Summer may be halfway finished, but New York City’s free programming rolls on.
Overlooking the East River, in the shadow of the Brooklyn Bridge, the borough’s Books Beneath the Bridge series started in July and runs through 12 August, featuring readings, discussions, and signings from a selection of singular authors. From illustrators and poets to music writers and memoirists, each Monday-night lineup is curated by a different indie bookstore in Brooklyn.
On 29 July, Greenlight Bookstore in Fort Greene will bring three authors to the podium at Pier 1 Granite Prospect: Franny Choi (Soft Science), Willie Perdomo (The Crazy Bunch), and Jennie Xie (Eye Level).
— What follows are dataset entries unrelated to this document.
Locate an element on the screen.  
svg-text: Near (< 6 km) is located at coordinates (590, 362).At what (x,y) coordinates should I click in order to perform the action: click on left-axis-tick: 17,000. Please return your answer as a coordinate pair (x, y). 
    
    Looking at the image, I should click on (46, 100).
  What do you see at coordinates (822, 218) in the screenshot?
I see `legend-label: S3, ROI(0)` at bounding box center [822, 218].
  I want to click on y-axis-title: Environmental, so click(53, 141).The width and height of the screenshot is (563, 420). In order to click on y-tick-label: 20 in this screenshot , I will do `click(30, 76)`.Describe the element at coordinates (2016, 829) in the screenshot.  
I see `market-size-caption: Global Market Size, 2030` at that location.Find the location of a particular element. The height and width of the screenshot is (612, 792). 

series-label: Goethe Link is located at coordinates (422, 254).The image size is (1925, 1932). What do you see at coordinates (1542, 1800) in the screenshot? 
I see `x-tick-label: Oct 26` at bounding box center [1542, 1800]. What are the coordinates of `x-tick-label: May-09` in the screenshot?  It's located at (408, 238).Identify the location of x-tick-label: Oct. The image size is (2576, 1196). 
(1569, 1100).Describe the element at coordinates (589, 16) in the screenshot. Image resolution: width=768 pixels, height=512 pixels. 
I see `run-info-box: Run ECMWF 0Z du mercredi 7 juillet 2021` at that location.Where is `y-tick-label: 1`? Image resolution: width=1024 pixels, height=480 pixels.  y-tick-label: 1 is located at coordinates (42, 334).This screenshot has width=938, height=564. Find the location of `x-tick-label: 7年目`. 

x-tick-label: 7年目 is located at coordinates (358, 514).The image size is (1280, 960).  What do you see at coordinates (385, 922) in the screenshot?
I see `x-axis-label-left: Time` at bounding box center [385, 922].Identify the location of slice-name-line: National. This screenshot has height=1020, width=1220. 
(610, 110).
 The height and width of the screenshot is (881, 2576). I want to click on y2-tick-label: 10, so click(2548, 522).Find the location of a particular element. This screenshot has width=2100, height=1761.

Dumbo’s Powerhouse Arena will welcome Marcy Dermansky and Julia Phillips on 5 August, when they’ll read from Very Nice and Disappearing Earth, respectively, and the series wraps on 12 August, with readings from translator Damion Searls, courtesy of Park Slope’s Community Bookstore.
So far this season, Red Hook’s Freebird Books brought When Brooklyn Was Queer author Hugh Ryan to the park; the next week, at the behest of Carroll Gardens’ Books are Magic, Susannah Cahalan read from her bestselling memoir The Great Pretender, followed by Karen Abbott with an excerpt from The Ghosts of Eden Park. The week after that, thunderstorms forced Greenpoint’s WORD Bookstores to move indoors for readings from Pitchfork’s Jenn Pelly and Rolling Stone’s Rob Sheffield.
The literary series is part of the Brooklyn Bridge Park Conservancy’s free public programming, and it’s drawn more than 6000 people since its inception in 2012. The Conservancy is also responsible for one of the park’s most popular programs—the Movies with a View series, now in its 20th year—but it offers a slate of less publicized activities as well, from arts and culture to recreation to education. The season includes theatrical productions, dance classes, live music, and public art—not to mention stargazing, a Hindu Lamp Ceremony, and performances from Gibney Dance and the MET Opera.
On the more active end of the spectrum, the Conservancy runs fishing clinics, basketball clinics, and a walk-up kayaking program from May to September, alongside free outdoor fitness classes like Sunset Yoga and Hip Hop Dance Aerobics. There are even volunteer opportunities, like gardening, coastal cleanup, and a teen-oriented environmental-science program.